Rekordy danych:
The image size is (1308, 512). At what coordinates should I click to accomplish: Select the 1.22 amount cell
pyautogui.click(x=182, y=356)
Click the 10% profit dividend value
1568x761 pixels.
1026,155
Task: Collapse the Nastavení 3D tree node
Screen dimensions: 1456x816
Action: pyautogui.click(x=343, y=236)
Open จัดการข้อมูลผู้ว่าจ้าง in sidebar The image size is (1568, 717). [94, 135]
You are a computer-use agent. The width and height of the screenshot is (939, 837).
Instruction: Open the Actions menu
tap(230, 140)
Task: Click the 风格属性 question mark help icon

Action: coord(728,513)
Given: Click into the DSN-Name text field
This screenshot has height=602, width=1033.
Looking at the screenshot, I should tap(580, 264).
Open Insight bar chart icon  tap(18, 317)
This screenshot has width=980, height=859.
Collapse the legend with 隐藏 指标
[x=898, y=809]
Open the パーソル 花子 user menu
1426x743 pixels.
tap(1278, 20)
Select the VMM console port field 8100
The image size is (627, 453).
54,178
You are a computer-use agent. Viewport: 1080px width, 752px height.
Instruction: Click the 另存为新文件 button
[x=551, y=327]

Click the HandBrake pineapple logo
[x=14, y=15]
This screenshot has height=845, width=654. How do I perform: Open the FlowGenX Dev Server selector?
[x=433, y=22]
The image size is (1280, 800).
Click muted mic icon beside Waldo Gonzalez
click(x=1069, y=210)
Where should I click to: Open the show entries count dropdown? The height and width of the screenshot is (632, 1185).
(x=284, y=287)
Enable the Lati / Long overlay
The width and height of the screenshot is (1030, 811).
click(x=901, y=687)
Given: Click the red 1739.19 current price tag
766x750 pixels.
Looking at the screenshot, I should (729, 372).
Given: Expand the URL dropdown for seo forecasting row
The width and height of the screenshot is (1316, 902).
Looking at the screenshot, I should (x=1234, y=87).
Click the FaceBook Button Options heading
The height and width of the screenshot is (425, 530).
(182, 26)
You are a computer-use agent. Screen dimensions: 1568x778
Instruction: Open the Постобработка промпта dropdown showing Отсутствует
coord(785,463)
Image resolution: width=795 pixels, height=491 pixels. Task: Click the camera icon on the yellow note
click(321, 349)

Polecenie: Przepisz powyższe rekordy w całości, zastępując każde wystąpienie „Instruction” słowem „Command”. Pozostałe fragmenty nie mogą się zmienić.

Wynik ćwiczenia:
The image size is (1308, 512). At what coordinates should I click to accomplish: Select the 1.22 amount cell
pyautogui.click(x=182, y=356)
Click the 10% profit dividend value
1568x761 pixels.
1026,155
Task: Collapse the Nastavení 3D tree node
Screen dimensions: 1456x816
Action: pyautogui.click(x=343, y=236)
Open จัดการข้อมูลผู้ว่าจ้าง in sidebar The image size is (1568, 717). [94, 135]
You are a computer-use agent. The width and height of the screenshot is (939, 837).
Command: Open the Actions menu
tap(230, 140)
Task: Click the 风格属性 question mark help icon

Action: coord(728,513)
Given: Click into the DSN-Name text field
This screenshot has height=602, width=1033.
Looking at the screenshot, I should tap(580, 264).
Open Insight bar chart icon  tap(18, 317)
This screenshot has width=980, height=859.
Collapse the legend with 隐藏 指标
[x=898, y=809]
Open the パーソル 花子 user menu
1426x743 pixels.
tap(1278, 20)
Select the VMM console port field 8100
The image size is (627, 453).
54,178
You are a computer-use agent. Viewport: 1080px width, 752px height.
Command: Click the 另存为新文件 button
[x=551, y=327]

Click the HandBrake pineapple logo
[x=14, y=15]
This screenshot has height=845, width=654. How do I perform: Open the FlowGenX Dev Server selector?
[x=433, y=22]
The image size is (1280, 800).
Click muted mic icon beside Waldo Gonzalez
click(x=1069, y=210)
Where should I click to: Open the show entries count dropdown? The height and width of the screenshot is (632, 1185).
(x=284, y=287)
Enable the Lati / Long overlay
The width and height of the screenshot is (1030, 811).
click(x=901, y=687)
Given: Click the red 1739.19 current price tag
766x750 pixels.
Looking at the screenshot, I should (729, 372).
Given: Expand the URL dropdown for seo forecasting row
The width and height of the screenshot is (1316, 902).
Looking at the screenshot, I should (x=1234, y=87).
Click the FaceBook Button Options heading
The height and width of the screenshot is (425, 530).
(182, 26)
You are a computer-use agent. Screen dimensions: 1568x778
Command: Open the Постобработка промпта dropdown showing Отсутствует
coord(785,463)
Image resolution: width=795 pixels, height=491 pixels. Task: Click the camera icon on the yellow note
click(321, 349)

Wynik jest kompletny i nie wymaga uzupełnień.